Professor Saul Faust, director of the NIHR Southampton Clinical Research Facility and the chief investigator leading the trial, told The Telegraph: ‘We are really hopeful of good results from the single dose trial.  

He added: ‘We need all the vaccines, and it might well be that one dose will be approved by the regulators for emergency use. But we don’t know yet. And we won’t know until the trials are done.’

It comes after it emerged the EU will get doses of a third vaccine, made by Moderna, before the UK.

Europe’s drug regulator yesterday approved the Moderna and will get supplies from next week thanks to a deal it struck in summer last year.

But Britain will miss out on early access to the vaccine because it officially left the EU last week and did not place its own order early enough to get an exclusive supply.

UK regulators didn’t rush to approve the vaccine when phase three trials finished at the end of last year because it couldn’t get any delivered until the spring.

They will now have to do their own assessment of the jab because the automatic carry-over for licences granted by the EU ended with Brexit. 

Moderna’s jab, which appears to be just as good as Pfizer/BioNTech’s and works in the same way, is already being used on members of the public in the US.

The US got first dibs on supplies of the jab in exchange for funding its research and development, and other countries were offered deliveries early in 2021.

Experts on the European Medicines Agency gave the vaccine their seal of approval today and the European Commission finalised a deal for 180million doses.

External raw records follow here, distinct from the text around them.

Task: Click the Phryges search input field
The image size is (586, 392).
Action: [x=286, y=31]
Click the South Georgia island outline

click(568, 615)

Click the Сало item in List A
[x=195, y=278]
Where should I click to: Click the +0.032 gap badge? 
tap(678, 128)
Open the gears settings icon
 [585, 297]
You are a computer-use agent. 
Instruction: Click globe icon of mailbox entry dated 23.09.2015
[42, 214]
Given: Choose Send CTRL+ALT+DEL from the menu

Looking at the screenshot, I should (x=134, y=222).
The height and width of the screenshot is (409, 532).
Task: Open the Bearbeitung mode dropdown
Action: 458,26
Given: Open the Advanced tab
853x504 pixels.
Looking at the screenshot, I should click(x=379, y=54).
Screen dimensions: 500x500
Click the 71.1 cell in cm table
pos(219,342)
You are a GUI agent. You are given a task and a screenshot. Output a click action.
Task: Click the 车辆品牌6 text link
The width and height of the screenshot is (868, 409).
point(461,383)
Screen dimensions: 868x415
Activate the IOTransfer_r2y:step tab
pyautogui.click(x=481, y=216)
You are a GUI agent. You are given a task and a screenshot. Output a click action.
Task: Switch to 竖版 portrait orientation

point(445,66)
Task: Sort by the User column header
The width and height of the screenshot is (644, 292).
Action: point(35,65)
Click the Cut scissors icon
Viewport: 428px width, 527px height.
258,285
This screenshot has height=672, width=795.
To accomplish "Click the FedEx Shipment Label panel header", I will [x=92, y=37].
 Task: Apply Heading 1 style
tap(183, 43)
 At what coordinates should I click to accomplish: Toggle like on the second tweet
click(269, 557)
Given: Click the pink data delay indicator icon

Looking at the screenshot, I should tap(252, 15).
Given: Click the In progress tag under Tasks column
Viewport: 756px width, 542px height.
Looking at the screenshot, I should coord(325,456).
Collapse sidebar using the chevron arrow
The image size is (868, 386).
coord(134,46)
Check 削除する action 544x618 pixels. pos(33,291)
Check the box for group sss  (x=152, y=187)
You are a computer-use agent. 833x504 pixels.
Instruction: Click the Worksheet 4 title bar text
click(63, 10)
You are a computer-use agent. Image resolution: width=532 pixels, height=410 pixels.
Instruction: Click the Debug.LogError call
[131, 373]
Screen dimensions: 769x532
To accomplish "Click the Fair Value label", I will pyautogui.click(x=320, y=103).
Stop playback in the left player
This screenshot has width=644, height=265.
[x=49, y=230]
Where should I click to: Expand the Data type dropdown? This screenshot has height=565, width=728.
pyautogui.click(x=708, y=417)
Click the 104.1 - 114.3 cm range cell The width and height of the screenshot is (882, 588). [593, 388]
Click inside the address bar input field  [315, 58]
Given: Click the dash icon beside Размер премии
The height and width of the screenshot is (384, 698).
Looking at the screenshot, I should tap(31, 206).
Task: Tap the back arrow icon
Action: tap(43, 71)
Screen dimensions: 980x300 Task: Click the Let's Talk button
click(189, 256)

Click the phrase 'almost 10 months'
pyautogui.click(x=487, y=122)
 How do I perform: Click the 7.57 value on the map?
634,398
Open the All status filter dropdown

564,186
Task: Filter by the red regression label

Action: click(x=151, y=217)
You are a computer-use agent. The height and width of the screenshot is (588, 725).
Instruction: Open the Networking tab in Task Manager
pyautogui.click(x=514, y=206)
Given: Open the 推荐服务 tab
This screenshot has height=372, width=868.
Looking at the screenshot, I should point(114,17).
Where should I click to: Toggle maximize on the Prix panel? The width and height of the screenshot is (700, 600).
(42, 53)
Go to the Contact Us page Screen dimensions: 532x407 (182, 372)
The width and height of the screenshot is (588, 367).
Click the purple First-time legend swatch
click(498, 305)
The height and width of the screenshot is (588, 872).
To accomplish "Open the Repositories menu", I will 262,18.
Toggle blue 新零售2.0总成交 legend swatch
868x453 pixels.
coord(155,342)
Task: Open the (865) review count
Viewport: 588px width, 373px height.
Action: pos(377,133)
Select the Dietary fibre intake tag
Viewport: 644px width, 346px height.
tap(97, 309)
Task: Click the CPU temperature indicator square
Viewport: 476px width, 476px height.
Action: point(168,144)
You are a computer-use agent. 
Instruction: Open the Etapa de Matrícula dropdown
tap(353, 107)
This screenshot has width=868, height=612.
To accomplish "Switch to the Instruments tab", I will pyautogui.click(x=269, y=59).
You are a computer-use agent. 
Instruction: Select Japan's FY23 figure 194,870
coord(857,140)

Europe pencilled in a deal in August and deliveries of the first batches will begin next week, Moderna confirmed today. The company ‘continues to be in discussion’ with the UK.

Scientists in the UK said not ordering Moderna’s vaccine earlier was not an error because it would have been a gamble to order another vaccine the same as Pfizer’s, both of which use the same technology that had never been tried before Covid-19.

But as Britain is now scrambling to vaccinate millions of people every week and fears being hamstrung by supply shortages, an extra jab could have been a blessing.